Last month Caixin, a Beijing-based financial news service, reported that at least eight commercial banks were providing consumption loans to customers, with property as collateral, of up to 200 million yuan.

Consumption loans are normally given by banks to customers for one-off needs which may range from an medical emergency to their children’s education.

But much of the lending is simply being ploughed into property, despite being restricted to consumption, the Caixin report said.

It also reported the central bank called in representatives of the country’s 17 banks on Wednesday, including five largest banks, and ordered them to tighten scrutiny on housing credit and strengthen their risk controls.

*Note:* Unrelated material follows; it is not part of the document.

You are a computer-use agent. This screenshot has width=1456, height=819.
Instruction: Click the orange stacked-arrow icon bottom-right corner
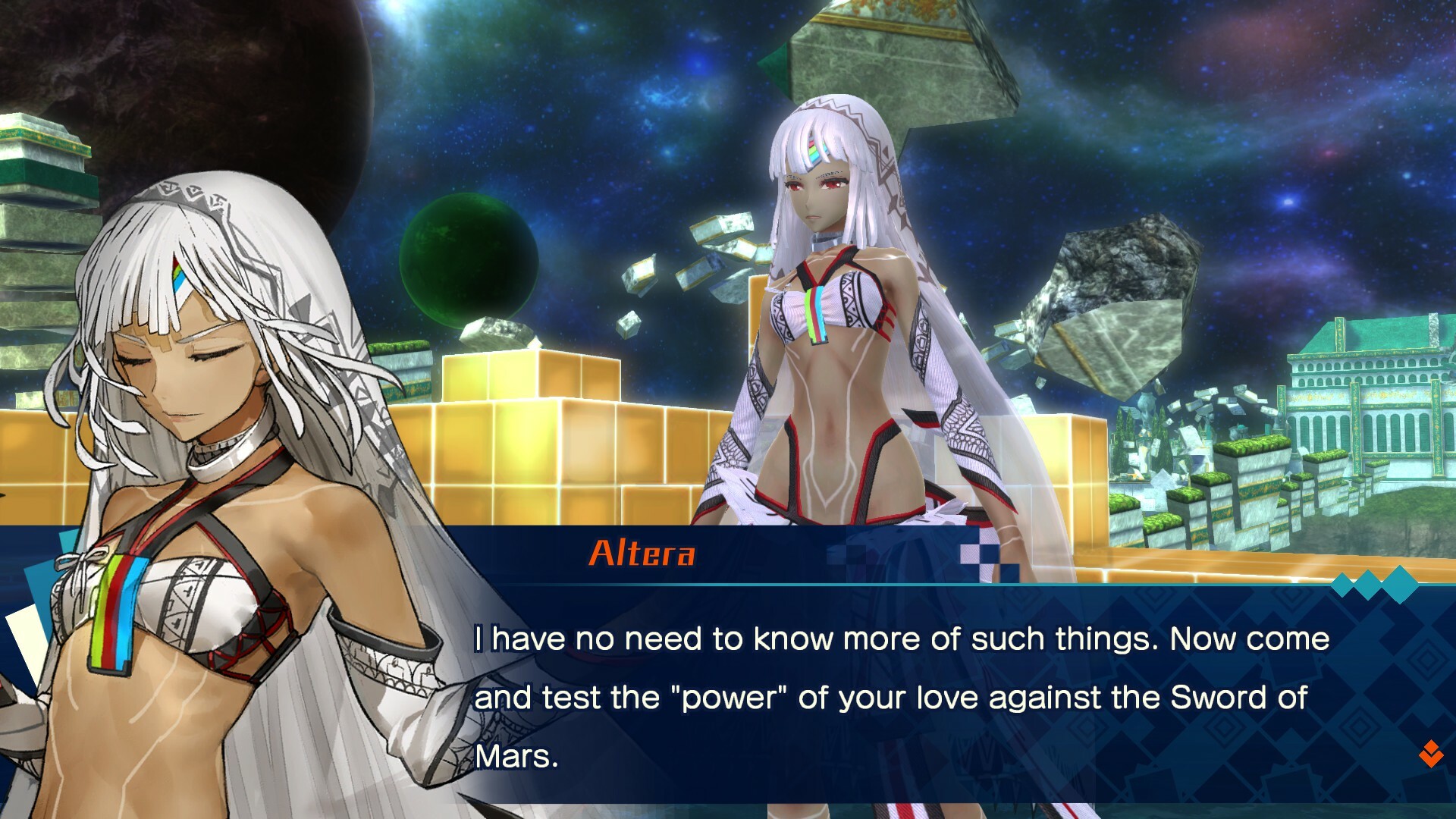coord(1431,752)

Recently, an online advertisement for China Merchants Bank, which roughly translated, claimed: “No matter if you have an outstanding mortgage, as long as you have a house, we can offer you credit, to use on what you want”.

“These kinds of activities are adding leverage to the property market, and are hard to completely monitor and control,” said professor Yi Xianrong, a finance lecturer at Qingdao University, who was previously a financial researcher with the leading think-tank, China Academy of Social Sciences.

“There are a lot of loopholes in China’s credit system. Even though there are rules, people will break them or find ways around them,” Yi said.

New lending to households reached 675.5 billion yuan in August, according to official data, a nearly 50 per cent increase from July.

And as that growth in leverage accelerates, “we should be worried”, said Alan Jin, a property analyst at Mizuho Securities.

“Prices are so high now,” added Yi, “how many people can afford them? I fear the actual leverage is far beyond our estimates.”